6th Speaker of the New Jersey General Assembly
- In office 1716 – 1717 (Expelled)
- Governor: Robert Hunter
- Preceded by: John Kay
- Succeeded by: John Kinsey

Member of the New Jersey General Assembly from the Gloucester County district
- In office 1716 – 1717 (Expelled)

Personal details
- Born: 1673
- Died: 1739 (aged 65–66)
- Spouse: Sarah Eckley
- Children: Daniel, William, Rebecca, John

= Daniel Coxe IV =

American politician

Colonel Daniel Coxe IV (1673–1739), son of Dr. Daniel Coxe, went to his father's North American lands. He lived in the American colonies from 1702 to 1716 and from 1725 until his death in 1739. After returning to England in 1716, he published an account in 1722 of his travels and a description of the area encompassed by his father's claim, entitled A Description of the English Province of Carolana, by the Spaniards called Florida, And by the French La Louisiane.

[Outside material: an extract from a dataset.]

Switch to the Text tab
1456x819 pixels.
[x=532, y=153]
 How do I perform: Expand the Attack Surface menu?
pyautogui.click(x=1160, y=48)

Daniel Coxe IV was appointed a member of the New Jersey Provincial Council on November 29, 1705, replacing the late Edward Hunloke. He was suspended from his duties on June 15, 1713 after having conflicts with Gov. Robert Hunter. In 1716 he was elected to the New Jersey General Assembly representing Gloucester County, and was chosen as Speaker, but was expelled from the lower house that same year.

He was appointed by the Duke of Norfolk as Provincial Grand Master of Freemasons of New York, New Jersey and Pennsylvania in 1730. The following year, he was succeeded by William Allen.

In 1731, he claimed that he possessed superior title to that of the West Jersey Society, via a superseding deed that his father had recorded years earlier; the courts upheld Coxe's claim. Hundreds of families were forced to repurchase their own property from Col. Coxe or be forcibly evicted. The ensuing scandal was one of many injustices that inflamed American anger against the British during the years leading up the Revolutionary War. There were lawsuits and riots; Col. Coxe was burned in effigy; but to no avail. As a result, many Hopewell residents left New Jersey, either unable to pay Col. Coxe or disgusted with the colony's rampant political corruption. One group of Hopewell expatriates settled on the Yadkin River in what was then Rowan County, North Carolina. This community, the Jersey Settlement, continued to attract new settlers from the Hopewell area for several decades.